BEGIN DATA TO PROCESS
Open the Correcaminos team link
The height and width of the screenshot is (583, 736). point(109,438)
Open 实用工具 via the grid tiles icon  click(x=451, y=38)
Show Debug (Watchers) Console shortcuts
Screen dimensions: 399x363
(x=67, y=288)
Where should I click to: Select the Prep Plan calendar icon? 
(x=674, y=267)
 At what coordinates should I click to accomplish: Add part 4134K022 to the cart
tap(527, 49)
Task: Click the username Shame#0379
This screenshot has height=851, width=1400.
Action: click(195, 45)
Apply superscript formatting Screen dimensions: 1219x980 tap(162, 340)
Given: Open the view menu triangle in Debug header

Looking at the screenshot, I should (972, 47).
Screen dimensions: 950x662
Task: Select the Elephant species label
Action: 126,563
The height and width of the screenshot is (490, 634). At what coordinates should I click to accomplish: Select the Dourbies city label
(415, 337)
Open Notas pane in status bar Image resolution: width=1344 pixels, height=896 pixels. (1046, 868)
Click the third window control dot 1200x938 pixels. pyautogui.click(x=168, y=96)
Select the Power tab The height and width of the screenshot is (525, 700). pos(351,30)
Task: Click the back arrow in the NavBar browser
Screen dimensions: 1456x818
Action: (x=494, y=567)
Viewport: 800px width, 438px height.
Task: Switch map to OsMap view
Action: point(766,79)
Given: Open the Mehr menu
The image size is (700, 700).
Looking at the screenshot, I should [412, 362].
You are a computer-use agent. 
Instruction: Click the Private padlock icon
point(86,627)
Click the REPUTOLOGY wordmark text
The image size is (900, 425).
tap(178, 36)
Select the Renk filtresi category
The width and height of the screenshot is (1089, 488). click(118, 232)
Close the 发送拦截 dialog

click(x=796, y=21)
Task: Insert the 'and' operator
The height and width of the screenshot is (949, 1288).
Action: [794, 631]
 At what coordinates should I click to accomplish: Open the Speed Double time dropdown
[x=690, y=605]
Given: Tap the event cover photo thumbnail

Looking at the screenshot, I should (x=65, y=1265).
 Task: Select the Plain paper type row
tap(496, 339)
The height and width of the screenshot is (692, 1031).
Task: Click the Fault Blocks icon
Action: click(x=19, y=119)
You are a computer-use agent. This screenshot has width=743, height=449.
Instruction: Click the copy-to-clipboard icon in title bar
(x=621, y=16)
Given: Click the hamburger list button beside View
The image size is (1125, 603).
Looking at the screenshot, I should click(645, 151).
END DATA TO PROCESS
- DESCRIPTION OF THE TASK
Looking at the material above, count the lines that hold "computer" and give the total alone.

- REPLY TO THE TASK
2